The final “icing on the cake” point about this tax planning is that if the group wishes, in future interest can be charged on the debt.

Any such interest paid by DRC Inc to ABC Inc will not cost any US taxes since it will be eliminated in the US consolidated tax return of the group of companies which is headed by ABC Inc.

However, if the UK group would otherwise be paying corporation tax, charging interest on the debt will create a tax deduction within DRC Inc for the interest expense which can be surrendered as group relief to offset against the taxable profits of other UK group companies, thereby reducing UK corporate taxes.

Effectively, charging interest on the loan owed by DRC Inc gives a “free” tax deduction to the ABC Inc worldwide group since it reduces UK taxes without increasing taxes anywhere else in the group.

What happened next

The tax partner looked at my solution and agreed that it worked. He liked it.

Accordingly, I was asked to draft a short memorandum which we sent to the client. The fee for this work came to about £2,500 which of course the client was delighted to pay since we had solved a major tax problem for them.

Personally, I was "walking on cloud 9" (in a state of blissful exhilaration) for several days since I was overwhelmed by having solved such a difficult tax problem (since the tax partner had not previously thought of a solution wihthout a £1 million tax cost) with such major amounts of tax at stake for the client. I had saved the client £1 million of capital duty, as well as creating the possibility of a "free" interest deduction in future years.

Nevertheless, the solution was not implemented in the manner outlined above. Instead, in 1979 we considered a much wider potential application of dual resident companies within the ABC Inc group. In turn, that project was eventually terminated as a result of management changes within the ABC Inc group.

The above is consistent with my experience from three decades as a tax adviser.

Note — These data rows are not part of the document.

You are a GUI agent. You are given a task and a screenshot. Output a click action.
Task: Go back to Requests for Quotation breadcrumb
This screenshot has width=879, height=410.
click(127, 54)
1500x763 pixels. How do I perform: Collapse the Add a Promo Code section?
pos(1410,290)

Quite often tax planning is not implemented for a variety of reasons, or sometimes fails to achieve its objectives because circumstances change. That had been the case with the original debt owed by UK Hold Co to ABC Inc, created at a time when the UK group had been expected to be profitable for tax purposes.

Concluding comments

As explained in my pieces "Paying tax is not a moral issue" and "The corporate duty to avoid tax" governments create tax law which taxpayers have to obey.

However, within the law, taxpayers aim to carry on their business and their personal affairs in a manner which pays no more tax than the law requires after taking into account any opportunities within the law to reduce the taxes payable.

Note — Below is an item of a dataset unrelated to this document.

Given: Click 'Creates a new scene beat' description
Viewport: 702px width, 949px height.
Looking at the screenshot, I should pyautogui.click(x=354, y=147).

Where the affairs of companies or individuals are complex, that coplexity increases the risk of inadvertently paying too much tax, which is why tax advisers are required.

Additional disclaimer

All tax law is stated as of 1978, and is stated from memory. As the article mentions, most of the tax law referred to above has since been amended.

Please also note the disclaimer of all legal responsibility which is in the footer of every page of my website.